Cuando rompimos filas, mis sentimientos todavía muy encendidos, le dije a Terry Reeves, al alcance del oído del cabo Buchanan:

—Veinticinco se los han dado por ofrecer resistencia cuando fueron a detenerlo; veinticinco por haber desertado, pero los otros veinticinco, como ha dicho el comandante, han sido por el peor de los delitos: robar la paga de sus compañeros.
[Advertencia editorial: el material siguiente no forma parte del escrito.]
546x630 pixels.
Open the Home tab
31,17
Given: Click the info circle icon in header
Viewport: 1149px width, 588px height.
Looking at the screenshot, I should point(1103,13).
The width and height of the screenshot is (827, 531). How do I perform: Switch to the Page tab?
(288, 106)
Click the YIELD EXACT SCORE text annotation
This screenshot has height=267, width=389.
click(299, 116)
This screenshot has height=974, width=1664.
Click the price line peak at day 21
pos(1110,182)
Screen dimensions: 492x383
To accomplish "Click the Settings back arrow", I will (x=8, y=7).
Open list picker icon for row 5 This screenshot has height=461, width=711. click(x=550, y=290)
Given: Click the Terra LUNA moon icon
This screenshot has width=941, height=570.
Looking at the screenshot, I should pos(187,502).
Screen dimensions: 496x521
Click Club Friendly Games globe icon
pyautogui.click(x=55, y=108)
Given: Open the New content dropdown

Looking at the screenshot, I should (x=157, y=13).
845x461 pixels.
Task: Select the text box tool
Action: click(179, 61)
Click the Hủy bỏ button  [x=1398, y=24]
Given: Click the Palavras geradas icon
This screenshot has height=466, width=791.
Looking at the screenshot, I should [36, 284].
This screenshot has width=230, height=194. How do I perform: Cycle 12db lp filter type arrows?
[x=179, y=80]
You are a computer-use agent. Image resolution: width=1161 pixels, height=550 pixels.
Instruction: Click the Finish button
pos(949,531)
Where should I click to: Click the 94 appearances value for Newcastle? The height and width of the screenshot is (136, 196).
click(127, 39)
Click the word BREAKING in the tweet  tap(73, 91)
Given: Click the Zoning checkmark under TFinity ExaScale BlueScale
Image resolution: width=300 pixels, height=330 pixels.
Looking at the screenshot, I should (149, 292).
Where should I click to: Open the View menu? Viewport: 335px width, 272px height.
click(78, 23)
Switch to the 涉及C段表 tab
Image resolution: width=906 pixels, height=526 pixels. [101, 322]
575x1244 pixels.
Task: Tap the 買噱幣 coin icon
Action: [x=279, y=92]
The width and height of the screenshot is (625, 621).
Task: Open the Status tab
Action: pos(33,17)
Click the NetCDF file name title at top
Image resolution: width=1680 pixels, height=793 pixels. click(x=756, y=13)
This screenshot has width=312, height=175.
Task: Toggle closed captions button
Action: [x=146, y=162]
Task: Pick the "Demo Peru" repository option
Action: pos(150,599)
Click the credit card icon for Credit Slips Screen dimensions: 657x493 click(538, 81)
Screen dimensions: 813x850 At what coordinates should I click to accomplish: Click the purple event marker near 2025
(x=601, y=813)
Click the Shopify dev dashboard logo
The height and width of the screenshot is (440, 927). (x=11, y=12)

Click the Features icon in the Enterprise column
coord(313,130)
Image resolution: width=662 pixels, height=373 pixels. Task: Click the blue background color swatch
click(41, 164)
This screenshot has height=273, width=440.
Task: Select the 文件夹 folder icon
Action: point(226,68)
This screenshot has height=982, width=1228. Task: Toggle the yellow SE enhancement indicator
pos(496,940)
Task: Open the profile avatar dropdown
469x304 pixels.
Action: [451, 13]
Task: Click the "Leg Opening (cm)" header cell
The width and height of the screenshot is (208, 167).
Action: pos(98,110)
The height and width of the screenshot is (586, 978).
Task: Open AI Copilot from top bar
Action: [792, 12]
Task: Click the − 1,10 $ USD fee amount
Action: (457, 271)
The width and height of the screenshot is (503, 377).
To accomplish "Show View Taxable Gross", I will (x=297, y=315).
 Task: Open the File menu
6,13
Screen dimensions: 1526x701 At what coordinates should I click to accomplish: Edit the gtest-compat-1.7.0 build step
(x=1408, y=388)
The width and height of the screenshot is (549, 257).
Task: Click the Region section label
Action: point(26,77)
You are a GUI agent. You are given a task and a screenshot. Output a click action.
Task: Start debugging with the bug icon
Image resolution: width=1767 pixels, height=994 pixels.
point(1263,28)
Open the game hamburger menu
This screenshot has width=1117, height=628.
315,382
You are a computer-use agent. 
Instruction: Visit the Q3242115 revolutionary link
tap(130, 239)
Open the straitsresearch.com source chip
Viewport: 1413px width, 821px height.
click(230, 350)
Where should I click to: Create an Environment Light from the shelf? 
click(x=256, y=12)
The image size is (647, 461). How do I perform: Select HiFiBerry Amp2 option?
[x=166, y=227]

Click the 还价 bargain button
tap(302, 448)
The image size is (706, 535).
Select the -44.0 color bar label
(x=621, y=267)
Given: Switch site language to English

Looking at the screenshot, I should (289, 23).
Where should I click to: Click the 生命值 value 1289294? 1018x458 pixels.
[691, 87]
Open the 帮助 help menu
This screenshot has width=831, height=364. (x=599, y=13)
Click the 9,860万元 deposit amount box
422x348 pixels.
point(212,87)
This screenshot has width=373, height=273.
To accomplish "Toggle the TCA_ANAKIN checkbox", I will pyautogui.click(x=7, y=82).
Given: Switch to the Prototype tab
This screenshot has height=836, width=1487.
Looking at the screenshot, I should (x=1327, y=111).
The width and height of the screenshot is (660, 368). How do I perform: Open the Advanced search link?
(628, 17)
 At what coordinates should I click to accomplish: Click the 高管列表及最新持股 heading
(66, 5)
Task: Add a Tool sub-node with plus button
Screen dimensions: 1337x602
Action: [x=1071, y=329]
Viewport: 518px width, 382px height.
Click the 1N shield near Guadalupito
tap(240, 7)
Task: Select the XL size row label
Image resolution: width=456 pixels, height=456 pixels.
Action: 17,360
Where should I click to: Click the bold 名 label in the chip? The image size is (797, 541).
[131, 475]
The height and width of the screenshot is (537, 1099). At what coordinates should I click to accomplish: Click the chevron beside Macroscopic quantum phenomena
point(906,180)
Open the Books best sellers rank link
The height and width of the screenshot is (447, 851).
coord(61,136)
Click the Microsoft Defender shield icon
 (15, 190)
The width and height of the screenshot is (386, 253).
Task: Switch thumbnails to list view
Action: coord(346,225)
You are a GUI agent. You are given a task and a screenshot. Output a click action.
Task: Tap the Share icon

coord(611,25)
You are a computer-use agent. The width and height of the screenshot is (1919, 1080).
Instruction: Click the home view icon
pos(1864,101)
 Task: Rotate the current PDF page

El cabo se volvió rápidamente, pero yo estaba demasiado exaltado para temer su mirada furiosa, y creo que si él hubiera pronunciado una palabra de reproche, le hubiera llamado ladrón en su cara. Sin embargo, Buchanan no dijo nada; y, temiendo, me figuro, que su peculado llegara a conocimiento del capitán, aquella misma noche nos dio cerca de dos chelines de nuestra paga a cada uno, quedándose sólo con el pico que la completaba. No obstante, la semana siguiente todavía nos dejó una parte muy reducida, y yo hubiera padecido hambre si el sargento Fitzpatrick y su esposa no me hubieran empleado para enseñar a su hijo a escribir y a contar. Esta gente fue muy buena conmigo, invitándome frecuentemente a su mesa, donde ambos me abrumaban con las opiniones y méritos del reverendo Charles Wesley, así como con su excelente cerveza. Además, me pagaban al promedio de un chelín y seis peniques por semana. Me las arreglaba también para ganar seis peniques más redactando informes para otros sargentos y cabos; y así pude aliviar un poco a mis infortunados compañeros, que, por extraño que esto parezca, todavía preferían morirse de hambre o protestar o quejarse.

Harlowe, aunque más instruido que yo, no podía hacer estos escritos, porque jamás había aprendido a disciplinar su letra, la cual, aunque de caballero, era tan enmarañada que nadie la entendía.